Moreover, in our state’s public schools, high-stakes standardized tests assess learning from the previous year in October of the following year (with the exception of science, which is tested in the spring). Newly minted fourth graders will have the opportunity to demonstrate their third grade learning when they take the New England Common Assessment Program (NECAP) tests next month. To some extent, this means that they will not have the opportunity to pursue new learning in earnest until six weeks after school starts. As much as we’d love for September to be a fresh start, it’s actually a critical time to recap, reinforce and review previous learning. Not that there’s necessarily anything wrong with that. No matter when--or if--the NECAPs were administered, some review would clearly be in order in order to start the new school year on firm footing.
My concern about the timing of the NECAPs is aimed at raising awareness about the practice of according these tests the considerable power that they currently possess, even though they tell only a small part of a school’s story. If you want to get into the pros and cons of high-stakes standardized tests in a big way, let me take you out for a cup of coffee and we’ll have a fine time hashing it out. Seriously, I’d love that, but I am not going to do so right here in detail. What I am going to do is question whether the Rhode Island Department of Education (RIDE) made the right move by ranking and labeling schools according to 2011 NECAP scores.
In order to qualify for a waiver from some of the requirements of the United States Department of Education’s No Child Left Behind legislation, RIDE created a new way to identify struggling schools, which resulted in a ranking and labeling of all of our state’s schools. While the reasons for and meaning of these labels are not as clear as one would hope, they can be described generally as follows. Schools labeled Commended, Leading, and Typical require no interventions. Schools labeled Warning, Focus, and Priority require interventions and changes that will play out over the next three years. The system strove to identify schools that had not made enough overall progress according to the NECAPs and schools that were not doing enough to close the achievement gaps among the subgroups that comprise their student bodies. Over the course of the school year, negatively labeled schools are required to develop and implement plans to address their identified shortcomings (which may have been the result of inadequate measures of teaching and learning that happened two years ago). If you crave more detail, visit RIDE’s website and this PDF PPSD presentation, shared with the City Council last week and posted on Councilman Sam Zurier's website.

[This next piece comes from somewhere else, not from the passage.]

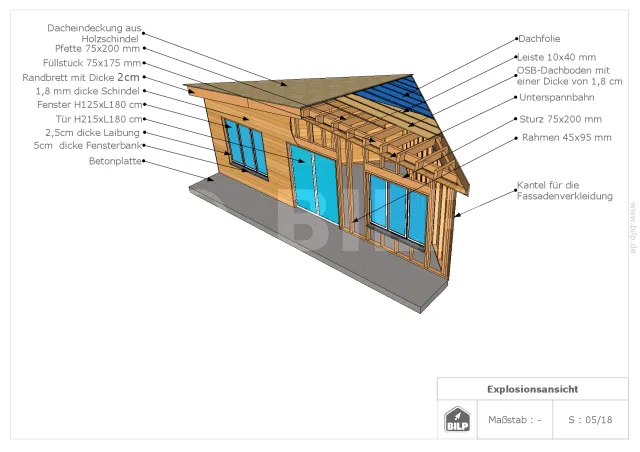Select the Tür H215xL180 cm label
Viewport: 640px width, 452px height.
[95, 118]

What does this tell us? Nothing new. Most of the professionals and many students and family members who are part of our school communities know that their schools are serving some students very well and others less so. Our city's schools--especially the elementary and middle schools--are the places of learning for 23,000 children, many of whom face significant economic, health, school preparation, and other challenges. Nevertheless, educators know full well that they are accountable for serving all students effectively, not just those who are rested, well fed, unstressed, and otherwise ready to learn. With the data that RIDE used to create its rankings, in combination with arguably more meaningful measures, many schools have already been addressing their challenges. Perhaps this will ensure that all do so, which is good, but it's silly to think that most educators weren't already looking at data to create better outcomes for all students.
Not only do RIDE’s new labels not enlighten us, they don’t come with any meaningful support. Very little federal and no new state funding is available for schools to develop and implement improvement plans. Moreover, this focus on test scores suggests that we should dwell overmuch on the meaning of the small slice of data that high stakes standardized test scores provide, and it encourages the mythology that the United States is in the throes of an education crisis which is a distortion on which much of the energy of politically motivated pro-privatization education reform has been based.
While this many not have been the intention, RIDE’s labels have had the effect of needlessly shaming schools, freaking out plenty of people who don't have the time or capacity to dig deeply, and obscuring their complex realities without offering any real support. For anyone who feels that our neighborhood’s schools are somehow diminished as a result of this rejiggering, please know that you don’t know the whole story. I am confident that this will not knock our educators off their game, and I hope that September can retain at least a bit of its shine for those young people who need it most.
A version of this post will appear in September's East Side Monthly.